Não temos motivos para acreditar que o mesmo não ocorra em páginas de desinformação, longe disso. Vários relatos sobre criadores de conteúdo de desinformação desde jovens nos Balcãs a pais em subúrbios dos EUA sugerem que a indústria de produção de conteúdos falsos online poderá ser bastante lucrativa. Um recente relatório da ONG Global Disinformation Index estimou que as 480 páginas de desinformação monitorizadas num período de 5 meses receberam milhões em receita de publicidade online. Igualmente, encontramos vários relatos de publicidade direcionada sendo utilizada como ferramenta para a difusão de conteúdo falso. Veja-se, por exemplo, o caso da publicidade direcionada a Afro-Americanos na página da revista Newsweek, que promovia a prata coloidal como possível cura para a covid-19. Em linha com estes relatos, a nossa investigação preliminar sugere que a recolha de dados e monitorização de utilizadores parece ocorrer com maior frequência em páginas de desinformação no geral, mas especialmente se essa monitorização for feita por entidades relacionadas com publicidade online.

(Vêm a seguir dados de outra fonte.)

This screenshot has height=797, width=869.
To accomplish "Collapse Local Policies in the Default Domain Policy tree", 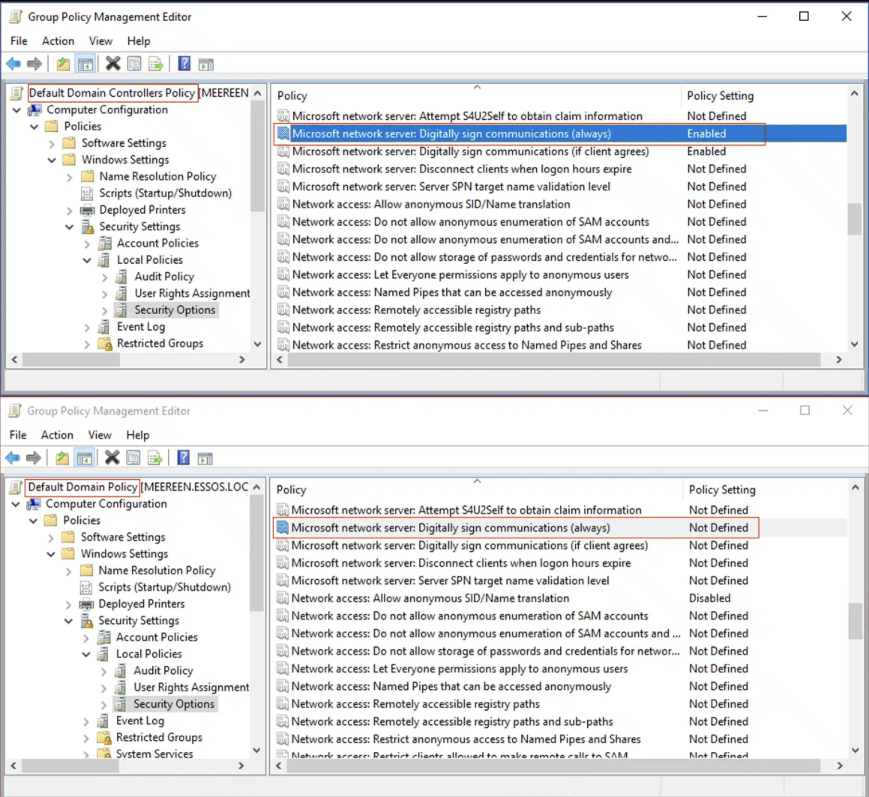I will tap(86, 655).
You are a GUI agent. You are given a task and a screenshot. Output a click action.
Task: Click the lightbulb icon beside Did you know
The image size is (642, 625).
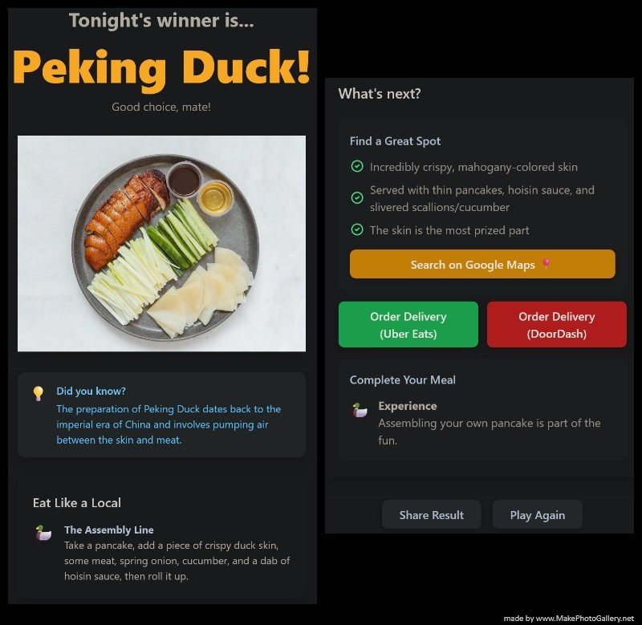[38, 393]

Ainda assim, a monitorização e recolha de dados sobre utilizadores, assim como o seu impacto na sua experiência online em páginas web ou motores de busca, tem recebido bastante menos atenção do que outros tópicos como o papel das redes sociais na difusão de desinformação. Por exemplo, se procurarmos em bases de dados de artigos de notícias, como a Mediacloud, ou em servidores de artigos académicos antes da revisão por pares, como o arxiv, artigos sobre desinformação que contém palavras-chave2Mais informação sobre como replicar estes gráficos aqui relacionadas com redes sociais, privacidade, publicidade online ou motores de busca, descobrimos que o número de artigos relacionados com redes sociais é significativamente superior.

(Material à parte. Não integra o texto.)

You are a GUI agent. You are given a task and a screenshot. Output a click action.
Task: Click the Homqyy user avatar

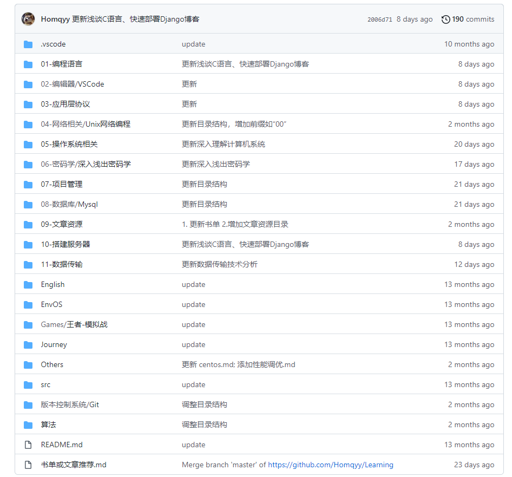[x=28, y=19]
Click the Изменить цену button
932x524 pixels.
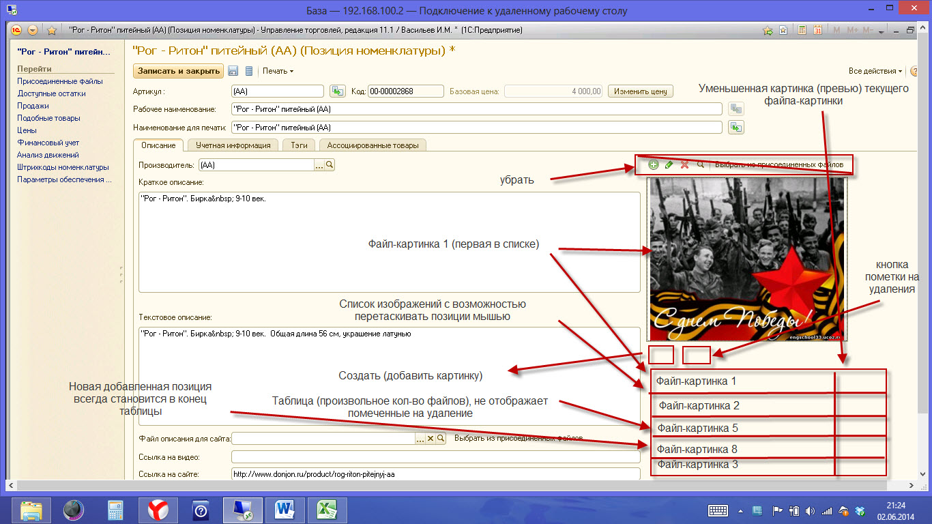pos(640,91)
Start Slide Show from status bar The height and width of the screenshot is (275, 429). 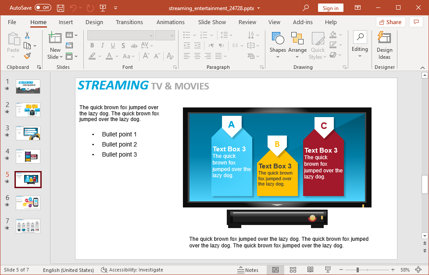tap(328, 270)
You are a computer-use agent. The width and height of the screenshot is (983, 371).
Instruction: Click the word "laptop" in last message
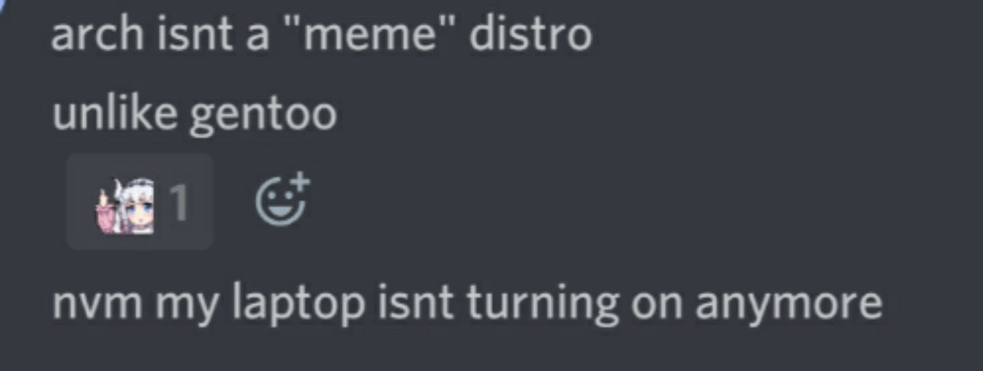[298, 304]
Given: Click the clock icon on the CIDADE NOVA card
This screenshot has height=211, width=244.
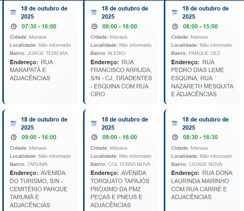Looking at the screenshot, I should [x=175, y=137].
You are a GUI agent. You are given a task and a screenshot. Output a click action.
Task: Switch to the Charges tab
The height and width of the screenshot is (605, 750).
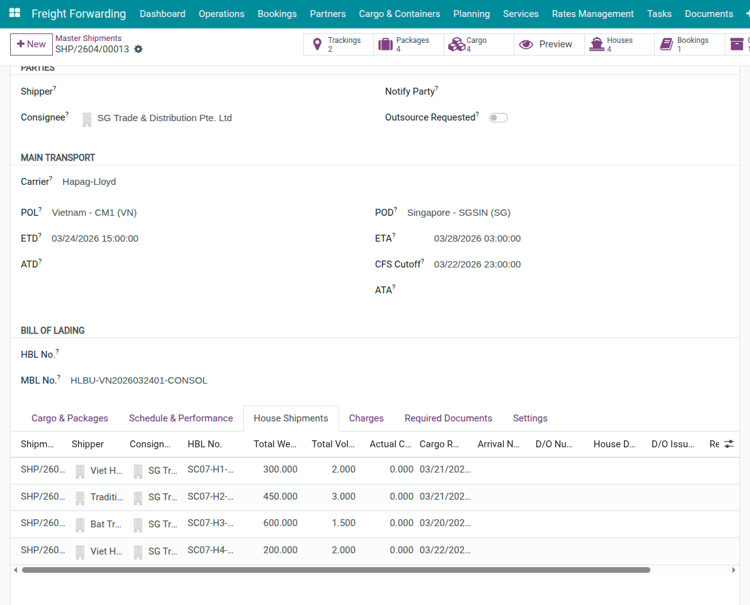coord(366,418)
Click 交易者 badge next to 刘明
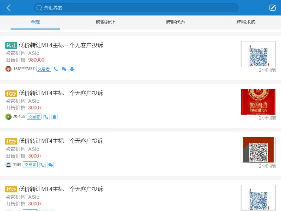The width and height of the screenshot is (281, 211). pyautogui.click(x=30, y=165)
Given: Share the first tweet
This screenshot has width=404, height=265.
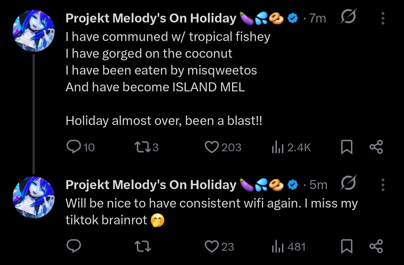Looking at the screenshot, I should click(x=376, y=147).
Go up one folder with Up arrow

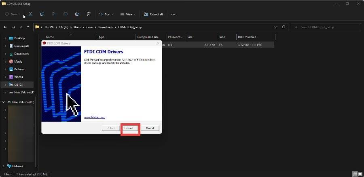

Figura 1: Número de artigos (a nível global) contendo palavras-chave associadas com desinformação e palavras-chave associadas com publicidade, privacidade, motores de busca e redes sociais.

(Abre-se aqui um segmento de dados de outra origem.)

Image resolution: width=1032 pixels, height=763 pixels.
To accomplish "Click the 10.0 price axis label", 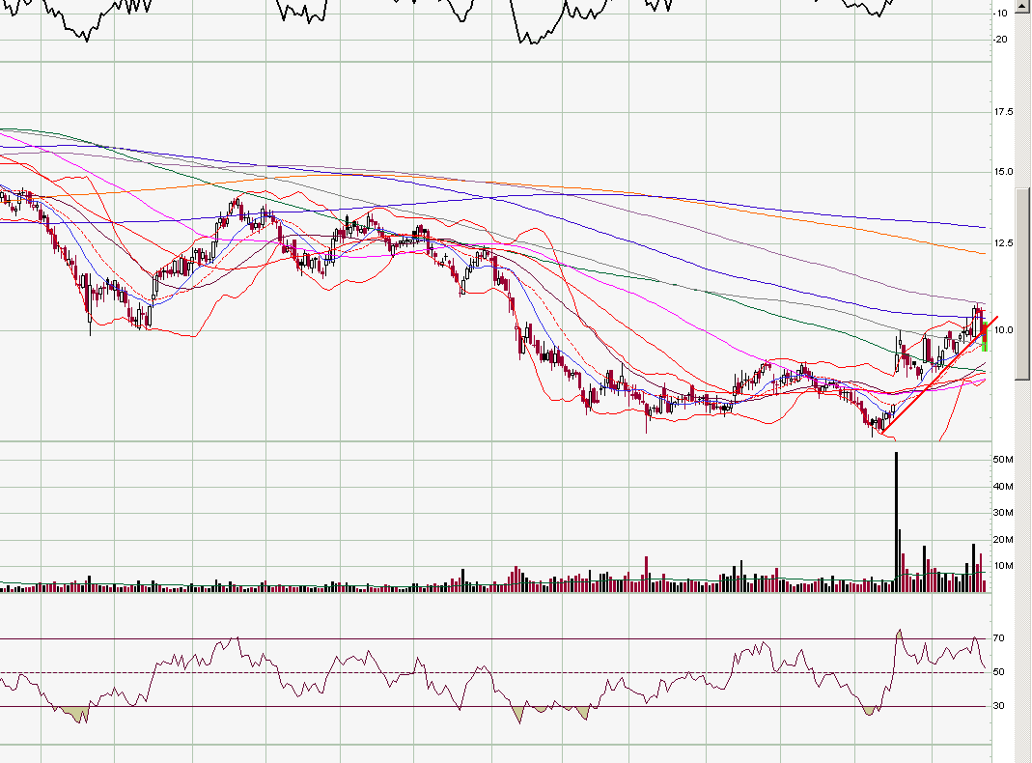I will click(x=1004, y=329).
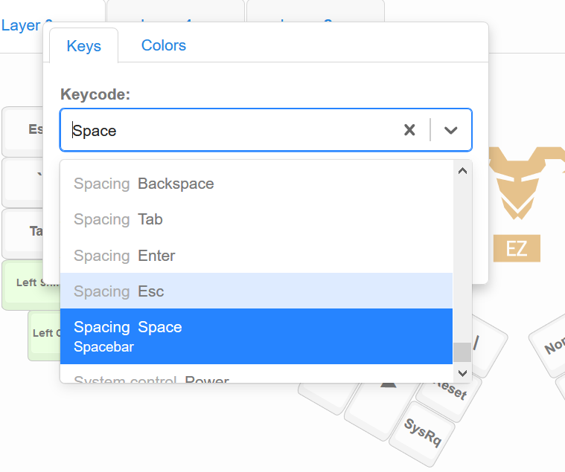Select the Spacing Backspace option
Screen dimensions: 565x472
[256, 184]
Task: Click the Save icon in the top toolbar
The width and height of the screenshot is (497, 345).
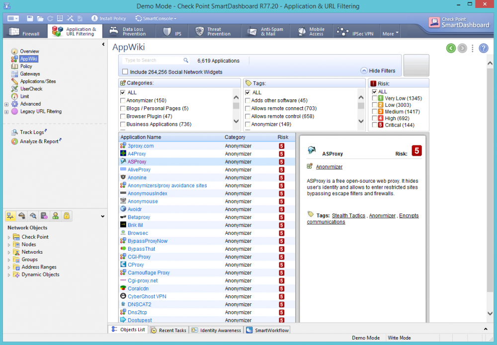Action: point(30,18)
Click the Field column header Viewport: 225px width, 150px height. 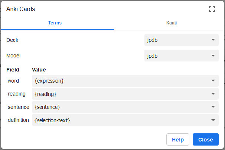(x=13, y=70)
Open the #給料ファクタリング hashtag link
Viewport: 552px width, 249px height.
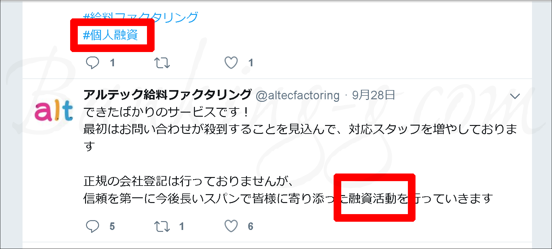tap(141, 17)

Mas como é que se estuda a recolha de dados de utilizadores e o seu impacto no contexto da desinformação? E como fazê-lo respeitando a privacidade dos utilizadores? Parecem existir essencialmente três formas. Primeiro, podemos pedir a utilizadores o acesso aos seus dados de navegação ou monitorizar os mesmos através de extensões web depois do seu consentimento informado. Contudo, normas éticas exigem que estes métodos apenas sejam utilizados se conseguirem verdadeiramente salvaguardar a privacidade dos participantes no estudo. Ainda que existam bastantes desenvolvimentos positivos nesta frente, continua a ser uma importante fronteira ética a ter em consideração. Segundo, podemos utilizar bots para simular utilizadores e assim navegar na internet da perspectiva de consumidores de desinformação sem nunca pedir dados aos mesmos. Ainda assim, o risco de detecção de bots por parte de web-hosts aumenta o risco de análises enviesadas, pelo que é uma tarefa difícil. Claro que uma terceira opção, seria termos amigos em empresas como a Google.
Escusado será dizer que investigar desinformação em redes sociais continua a ser crucial. O nosso objectivo com este projecto é complementar esta investigação e perguntar o que é que acontece quando alguém clica num link de fake news descoberto no seu feed e decide “investigar o assunto”.